Bagian 3

14 2 1
                                    

Hari ini hari pertama Vita bersekolah di sekolah favorit tersebut. Dia diantar oleh Pak Arif, namun tidak bersama dengan Radit. Radit sebisa mungkin menutup kebenaran jika dirinya tinggal serumah dengan Vita yang nantinya akan mengancam reputasinya di sekolah. Vita hanya acuh, tahu atau tidak tahu orang mengenai kabar itu Vita juga tidak peduli. Toh juga apa untungnya orang mengetahui semua itu.

Setelah berpamitan dengan Pak Arif, Vita berjalan masuk meninggalkan Pak Arif yang melesat pergi dengan mobilnya. Di sepanjang jalan terlihat hiruk-pikuk anak remaja kota yang bersekolah, Vita mendapati Radit berjalan di depannya. Radit sepertinya tengah mencari kelasnya.

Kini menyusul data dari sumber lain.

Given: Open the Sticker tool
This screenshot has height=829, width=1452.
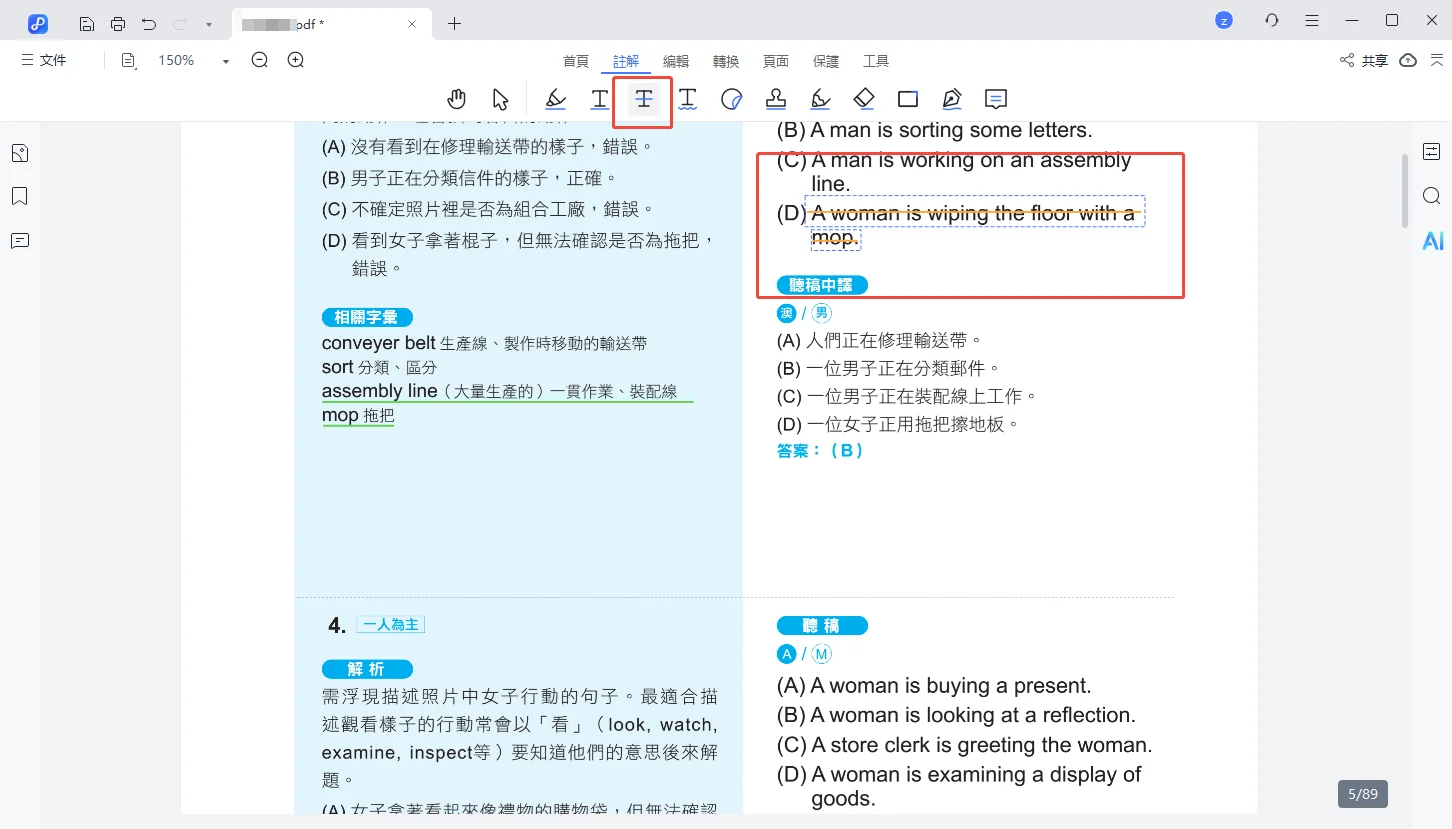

Vita memutuskan untuk melihat mading sekolah. Mungkin disana dia bisa mendapat informasi mengenai siswa-siswi baru dan posisi kelas mereka. Dan benar saja, disana telah dipenuhi gerombolan siswa-siswi yang sibuk mencari nama mereka masing-masing.

Vita memutuskan untuk duduk dahulu sembari menunggu papan mading tersebut sepi. Setelah sepi Vita berjalan mendekati mading dan mulai mencari namanya. Sedari tadi Vita berjinjit mencari namanya, entah karena tubuhnya yang kurang tinggi atau madingnya yang terlalu tinggi, dia juga tidak tahu. Namun tadi dia lihat siswa-siswi mereka semua bertubuh tinggi. Padahal di SMP nya dulu, Vita adalah murid tertinggi di kelasnya.

Kesal karena tak dapat juga melihat namanya, Vita mendengus dan memukul mading. Saat hendak mengambil ancang-ancang...

Buukkk...

Sikunya mengenai perut salah seorang kakak kelas, sontak Vita gelagapan meminta maaf. Dia mendengar ringkihan laki-laki tersebut menahan sakit. Vita bingung lalu meminta maaf dan mencoba membantunya.

"Duh, kak. Maaf banget, gak liat tadi", jelas Vita gemetar.

"Lagian lo kalo punya mata dipake dong!", sahut laki-laki itu sambil mengelus perutnya.

"Emm, sakit ya, kak? Sini biar aku bantu!", tawar Vita sambil mencoba memegang perut laki-laki tersebut.

Dengan cepat laki-laki itu menampik tangan Vita membuat Vita terduduk ke belakang dan merintih kesakitan.

"Adudududuh... Sakit tau", keluh Vita.

"Makanya, jaga sikap", jawabnya Datar. Pria yang bernama Joe itu langsung beranjak meninggalkan Vita yang mengeluh kesakitan tanpa memperdulikannya.

Vita terus saja menggerutu. Padahal dia tidak sengaja membuat kakak kelas itu kesakitan, namun kakak itu membalas Vita dengan kejahatan yang sama. Vita heran kenapa di kota yang maju seperti ini akhlak tidak berlaku, sangat berbeda dengan yang ada di desanya.

Beberapa saat berlalu Vita tetap berdiri di depan mading sambil berharap ada orang yang akan membantunya untuk menemukan namanya di mading. Hingga akhirnya Radit datang dengan pakaiannya yang tidak rapi, baju dikeluarkan, dasi semrawutan, dan rambut acak-acakan. Apa benar dia adalah Radit anaknya pemilik sekolah ini, tanya Vita dalam hati.

"Eh, lo, bego. Ngapain berdiri disini? Lo kagak punya duit? Kalo mau ngemis cari tempat rame!", ejek Radit sambil menoyor kepala Vita.

Vita memicingkan matanya menatap Radit penuh amarah. "Lo tuh yang bego, penampilan lo kayak orang bego!", sahut Vita sambil mendorong bahu Radit.

"Apaan sih, lo? Orang ganteng begini lo kata bego", ujar Radit sambil membenarkan kerah bajunya.

"Idiiih... Ogah ya. Lo itu gak ganteng!", ejek Vita dengan mengacungkan telunjuknya ke arah Radit.

Dari kejauhan, kakak kelas yang tadi marah pada Vita diam-diam memperhatikan perdebatan antara Vita dan Radit. Maklum saja, Radit adalah ketua dari geng yang menjadi musuh gengnya, wajar saja kalau dia memperhatikan gerak-gerik Radit setiap ada kesempatan.